RECORDED INFORMATION:
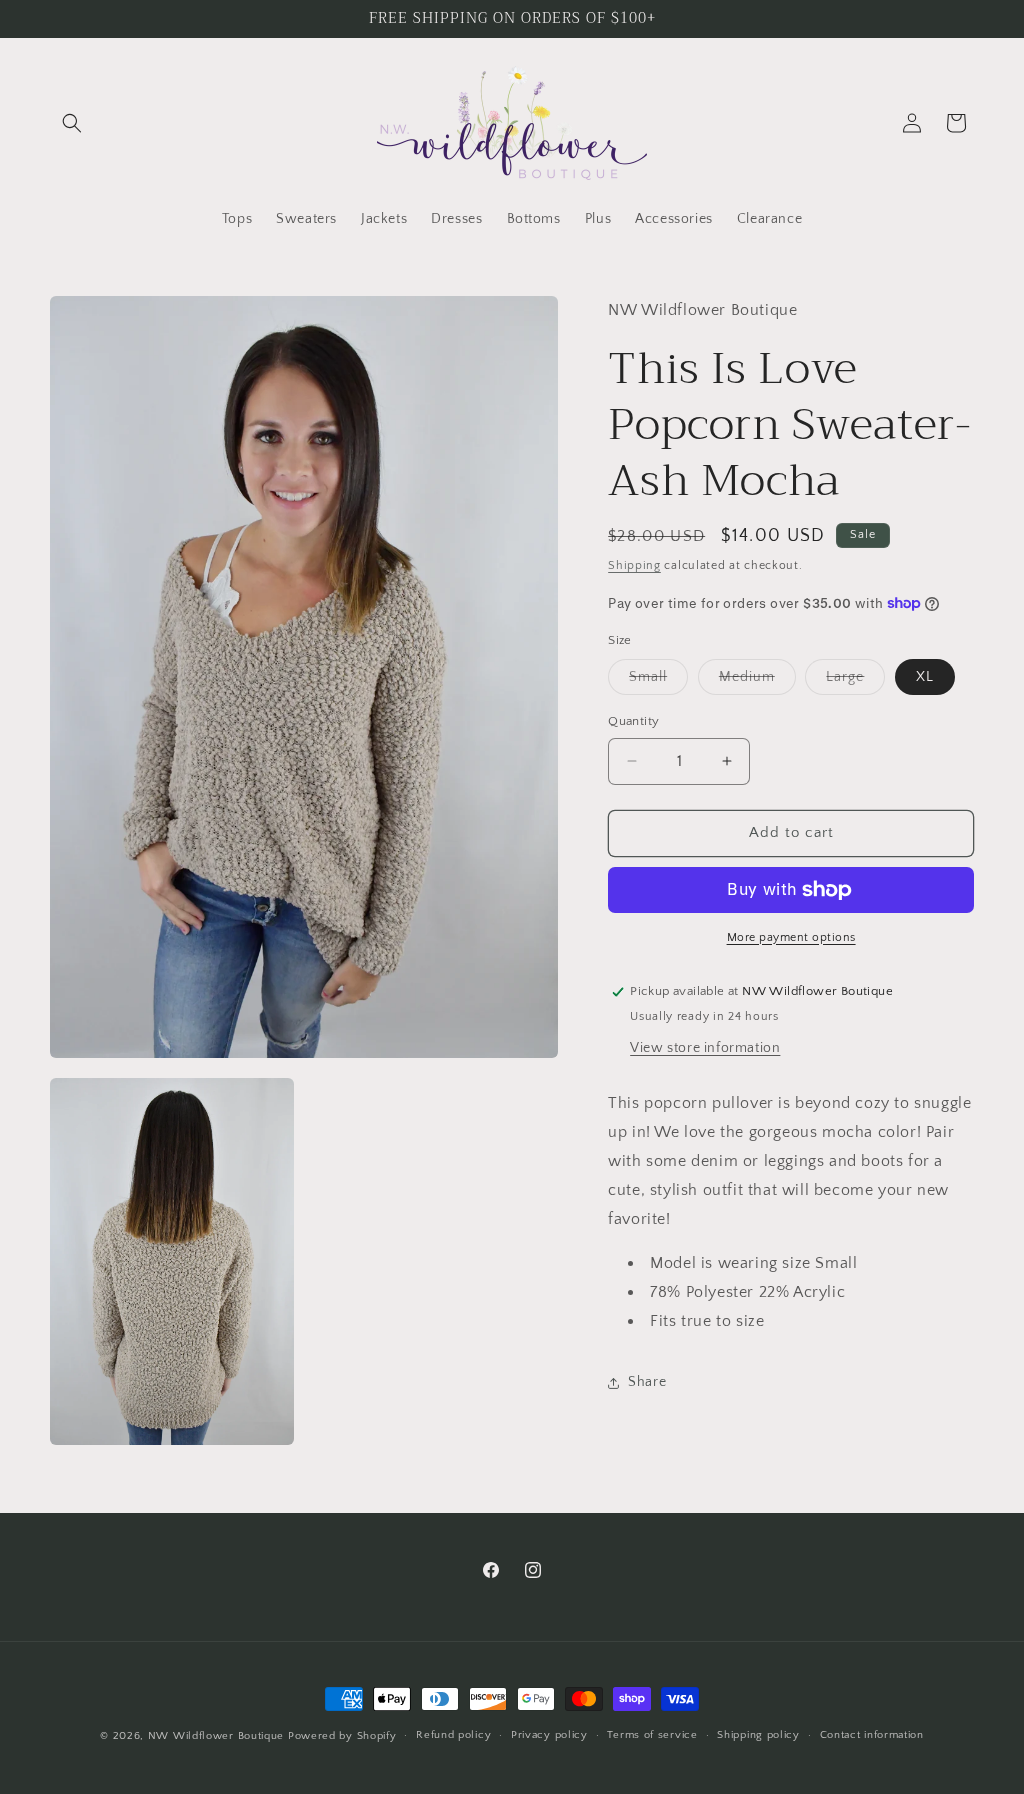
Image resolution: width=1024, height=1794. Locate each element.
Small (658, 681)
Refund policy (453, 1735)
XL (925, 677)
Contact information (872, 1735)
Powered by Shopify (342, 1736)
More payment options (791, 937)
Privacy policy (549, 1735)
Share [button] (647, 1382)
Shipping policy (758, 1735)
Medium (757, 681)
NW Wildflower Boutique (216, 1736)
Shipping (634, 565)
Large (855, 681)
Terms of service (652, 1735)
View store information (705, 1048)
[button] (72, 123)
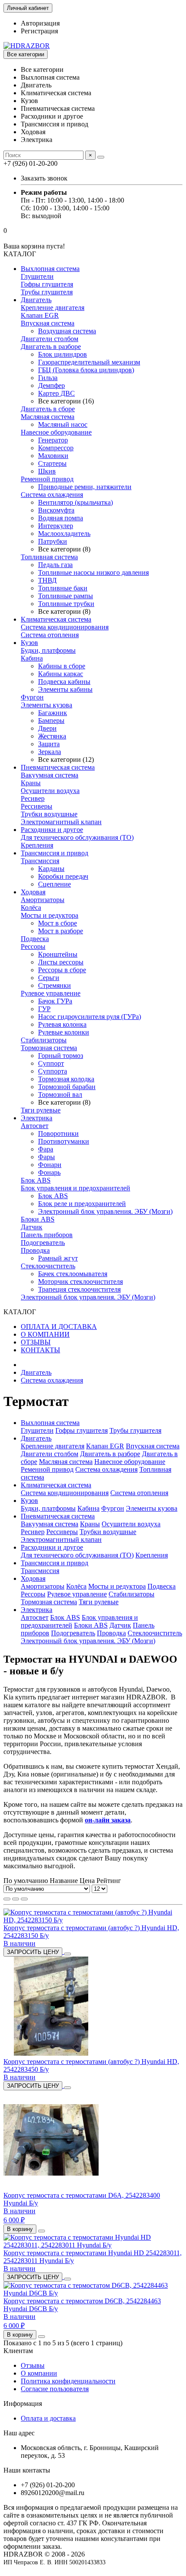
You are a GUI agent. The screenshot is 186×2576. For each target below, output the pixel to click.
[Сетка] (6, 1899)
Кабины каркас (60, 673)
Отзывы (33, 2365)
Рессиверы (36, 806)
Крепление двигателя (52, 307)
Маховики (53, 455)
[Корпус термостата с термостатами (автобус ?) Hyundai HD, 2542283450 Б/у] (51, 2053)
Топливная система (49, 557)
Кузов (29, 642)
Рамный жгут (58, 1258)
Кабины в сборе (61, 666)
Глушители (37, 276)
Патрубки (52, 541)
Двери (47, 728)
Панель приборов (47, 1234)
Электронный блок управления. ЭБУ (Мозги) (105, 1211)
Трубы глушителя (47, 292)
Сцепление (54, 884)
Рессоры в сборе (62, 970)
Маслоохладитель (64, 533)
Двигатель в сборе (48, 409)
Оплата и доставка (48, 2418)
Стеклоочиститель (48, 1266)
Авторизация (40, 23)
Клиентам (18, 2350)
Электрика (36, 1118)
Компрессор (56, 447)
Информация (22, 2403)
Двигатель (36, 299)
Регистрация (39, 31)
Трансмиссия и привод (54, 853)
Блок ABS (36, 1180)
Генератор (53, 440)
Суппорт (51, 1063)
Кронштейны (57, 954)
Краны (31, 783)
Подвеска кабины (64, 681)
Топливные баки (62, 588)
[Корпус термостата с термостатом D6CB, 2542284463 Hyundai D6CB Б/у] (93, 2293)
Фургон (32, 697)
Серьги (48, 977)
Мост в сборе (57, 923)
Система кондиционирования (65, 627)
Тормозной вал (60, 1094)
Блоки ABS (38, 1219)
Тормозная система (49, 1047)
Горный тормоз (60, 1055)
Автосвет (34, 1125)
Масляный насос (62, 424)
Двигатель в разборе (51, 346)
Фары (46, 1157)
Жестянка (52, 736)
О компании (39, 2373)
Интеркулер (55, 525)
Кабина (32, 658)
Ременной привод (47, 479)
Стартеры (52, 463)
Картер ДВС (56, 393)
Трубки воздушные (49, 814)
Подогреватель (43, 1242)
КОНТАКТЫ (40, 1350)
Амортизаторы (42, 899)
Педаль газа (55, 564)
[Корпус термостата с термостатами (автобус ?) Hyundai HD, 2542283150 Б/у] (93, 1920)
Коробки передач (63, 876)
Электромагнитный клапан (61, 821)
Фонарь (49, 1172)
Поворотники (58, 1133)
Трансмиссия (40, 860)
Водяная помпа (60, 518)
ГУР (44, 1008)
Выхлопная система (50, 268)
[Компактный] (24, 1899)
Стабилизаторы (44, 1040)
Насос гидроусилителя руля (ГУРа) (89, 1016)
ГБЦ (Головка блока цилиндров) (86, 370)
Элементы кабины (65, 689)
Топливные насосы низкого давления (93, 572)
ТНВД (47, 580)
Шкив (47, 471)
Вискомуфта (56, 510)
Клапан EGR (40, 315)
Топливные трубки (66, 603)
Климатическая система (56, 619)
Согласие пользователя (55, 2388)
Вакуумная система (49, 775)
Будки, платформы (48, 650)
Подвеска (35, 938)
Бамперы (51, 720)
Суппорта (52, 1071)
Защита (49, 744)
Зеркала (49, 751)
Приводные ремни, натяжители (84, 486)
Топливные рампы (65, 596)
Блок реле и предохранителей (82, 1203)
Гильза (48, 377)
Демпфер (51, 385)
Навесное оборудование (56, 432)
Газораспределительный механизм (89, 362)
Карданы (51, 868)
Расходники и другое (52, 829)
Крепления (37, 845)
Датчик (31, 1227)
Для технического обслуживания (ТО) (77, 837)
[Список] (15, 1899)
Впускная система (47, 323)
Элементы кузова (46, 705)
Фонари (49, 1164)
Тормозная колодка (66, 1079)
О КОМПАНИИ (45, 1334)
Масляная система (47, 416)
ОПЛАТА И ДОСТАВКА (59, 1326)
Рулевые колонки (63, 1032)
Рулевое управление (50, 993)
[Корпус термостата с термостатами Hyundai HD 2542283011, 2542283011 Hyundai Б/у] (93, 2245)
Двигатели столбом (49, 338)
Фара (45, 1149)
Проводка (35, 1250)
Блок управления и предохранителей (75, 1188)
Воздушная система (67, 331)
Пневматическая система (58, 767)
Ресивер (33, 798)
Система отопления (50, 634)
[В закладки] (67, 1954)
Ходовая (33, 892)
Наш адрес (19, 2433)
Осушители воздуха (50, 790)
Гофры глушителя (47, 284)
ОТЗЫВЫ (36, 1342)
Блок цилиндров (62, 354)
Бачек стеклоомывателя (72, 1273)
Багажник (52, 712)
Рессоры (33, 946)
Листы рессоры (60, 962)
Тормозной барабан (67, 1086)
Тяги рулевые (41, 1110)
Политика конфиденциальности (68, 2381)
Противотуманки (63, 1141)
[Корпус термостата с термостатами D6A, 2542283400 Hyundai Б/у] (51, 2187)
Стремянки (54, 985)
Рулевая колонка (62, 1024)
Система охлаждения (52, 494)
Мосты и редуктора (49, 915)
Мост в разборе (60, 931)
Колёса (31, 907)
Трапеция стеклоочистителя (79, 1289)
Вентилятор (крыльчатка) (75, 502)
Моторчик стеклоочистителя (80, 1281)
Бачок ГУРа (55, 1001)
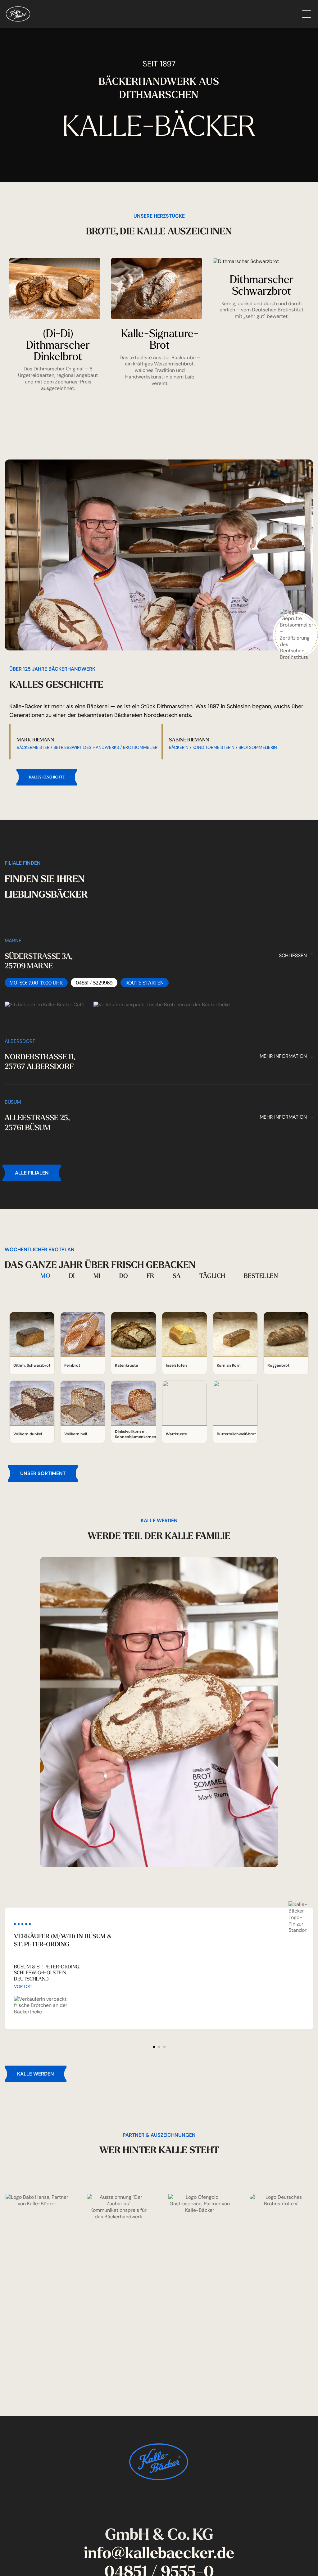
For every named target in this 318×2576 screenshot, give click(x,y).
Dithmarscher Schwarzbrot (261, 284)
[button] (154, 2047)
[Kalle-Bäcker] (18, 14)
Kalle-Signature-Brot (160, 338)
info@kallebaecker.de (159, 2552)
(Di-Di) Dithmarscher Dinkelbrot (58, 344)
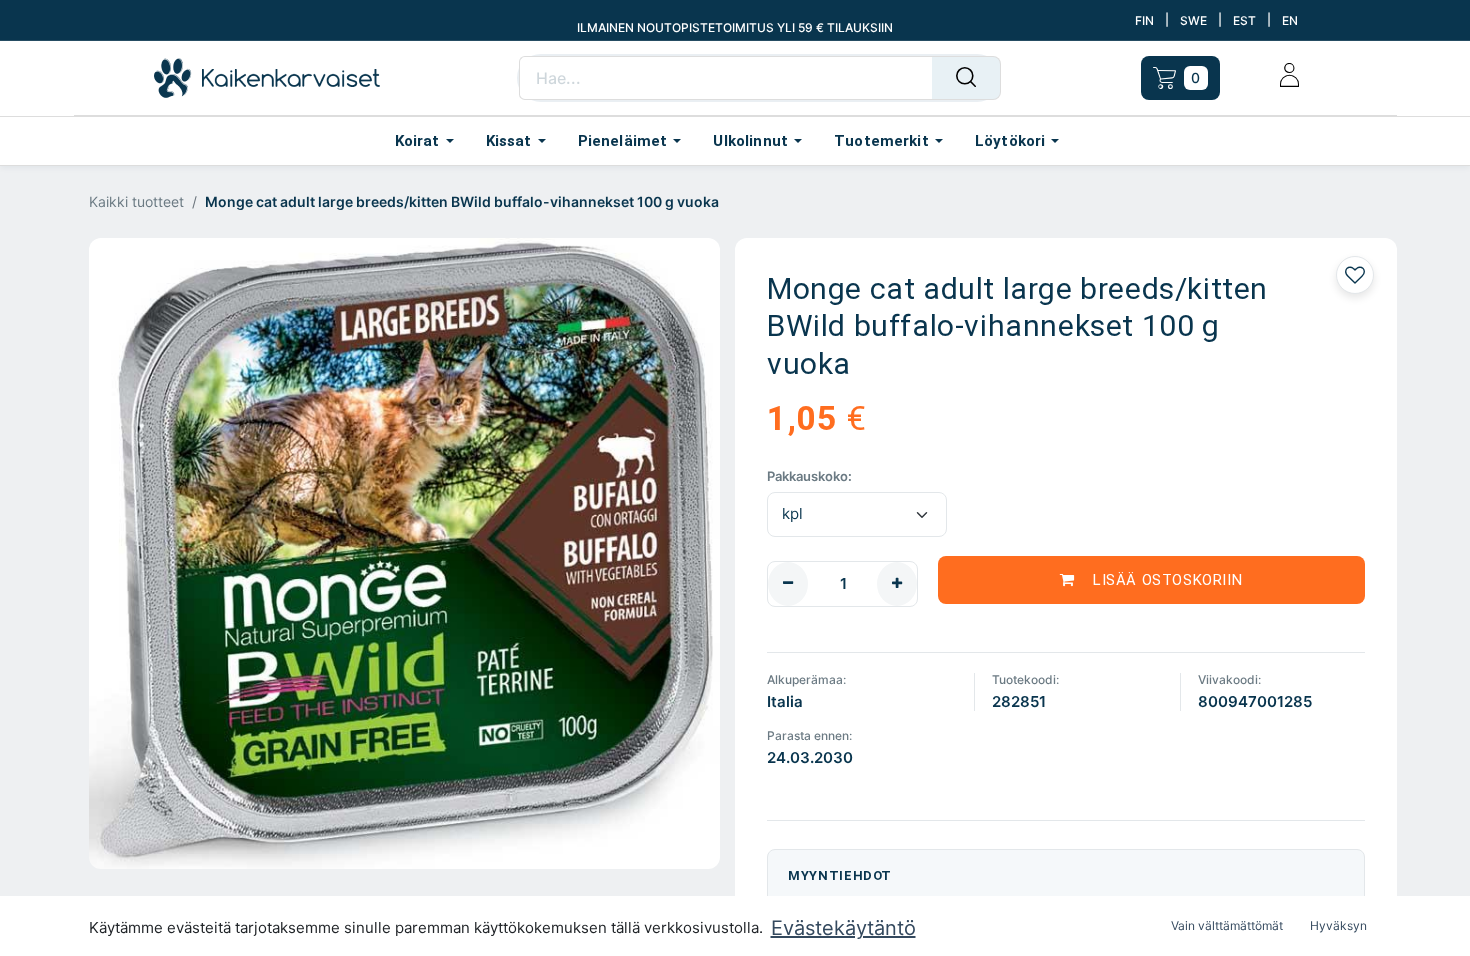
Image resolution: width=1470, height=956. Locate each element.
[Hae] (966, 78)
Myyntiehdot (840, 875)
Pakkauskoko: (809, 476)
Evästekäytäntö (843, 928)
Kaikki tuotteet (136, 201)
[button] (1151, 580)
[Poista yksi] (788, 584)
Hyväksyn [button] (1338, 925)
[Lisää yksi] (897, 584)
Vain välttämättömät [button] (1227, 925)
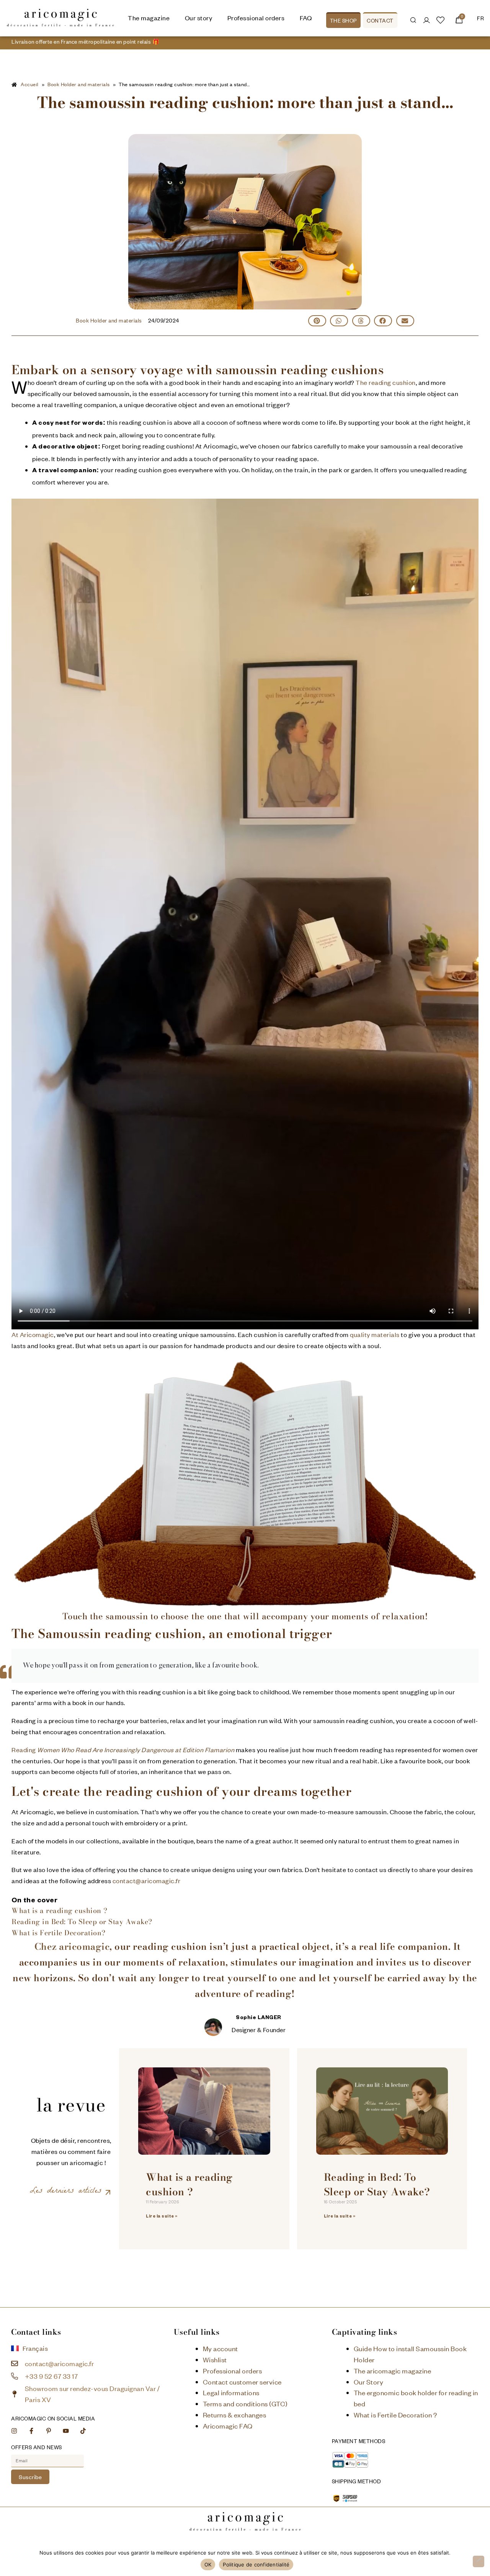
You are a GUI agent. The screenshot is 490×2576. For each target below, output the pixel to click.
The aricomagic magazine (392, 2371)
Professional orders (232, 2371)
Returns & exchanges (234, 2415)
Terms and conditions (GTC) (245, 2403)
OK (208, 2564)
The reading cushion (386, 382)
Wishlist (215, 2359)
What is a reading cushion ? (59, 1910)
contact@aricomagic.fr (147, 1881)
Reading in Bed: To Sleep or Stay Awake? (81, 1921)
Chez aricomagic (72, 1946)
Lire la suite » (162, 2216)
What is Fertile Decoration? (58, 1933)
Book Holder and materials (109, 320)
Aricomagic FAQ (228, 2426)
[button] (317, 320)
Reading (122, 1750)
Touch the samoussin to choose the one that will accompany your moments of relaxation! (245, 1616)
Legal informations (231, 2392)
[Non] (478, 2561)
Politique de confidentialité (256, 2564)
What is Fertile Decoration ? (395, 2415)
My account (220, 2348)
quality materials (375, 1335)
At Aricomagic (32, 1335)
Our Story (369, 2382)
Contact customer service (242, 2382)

DESCRIPTION OF THE TASK: Beginning at the line that has "Листы рессоры (60, 962)" and ending at the line that has "[Poista yksi] (788, 584)", restate the listing above word for word, pictures left out.

YOUR RESPONSE:
Листы рессоры (60, 962)
Тормозной барабан (67, 1086)
Тяги рулевые (41, 1110)
Политика конфиденциальности (68, 2381)
Противотуманки (63, 1141)
[Корпус термостата с термостатами D6A, 2542283400 Hyundai Б/у] (51, 2187)
Стремянки (54, 985)
Рулевая колонка (62, 1024)
Система охлаждения (52, 494)
Мосты и редуктора (49, 915)
Мост в разборе (60, 931)
Колёса (31, 907)
Трапеция стеклоочистителя (79, 1289)
Вентилятор (крыльчатка) (75, 502)
Моторчик стеклоочистителя (80, 1281)
Бачок ГУРа (55, 1001)
For every named target in this 318×2576 screenshot, give click(x,y).
Dithmarscher Schwarzbrot (261, 284)
[button] (154, 2047)
[Kalle-Bäcker] (18, 14)
Kalle-Signature-Brot (160, 338)
info@kallebaecker.de (159, 2552)
(Di-Di) Dithmarscher Dinkelbrot (58, 344)
Image resolution: width=1470, height=956. Locate each element.
[Hae] (966, 78)
Myyntiehdot (840, 875)
Pakkauskoko: (809, 476)
Evästekäytäntö (843, 928)
Kaikki tuotteet (136, 201)
[button] (1151, 580)
[Poista yksi] (788, 584)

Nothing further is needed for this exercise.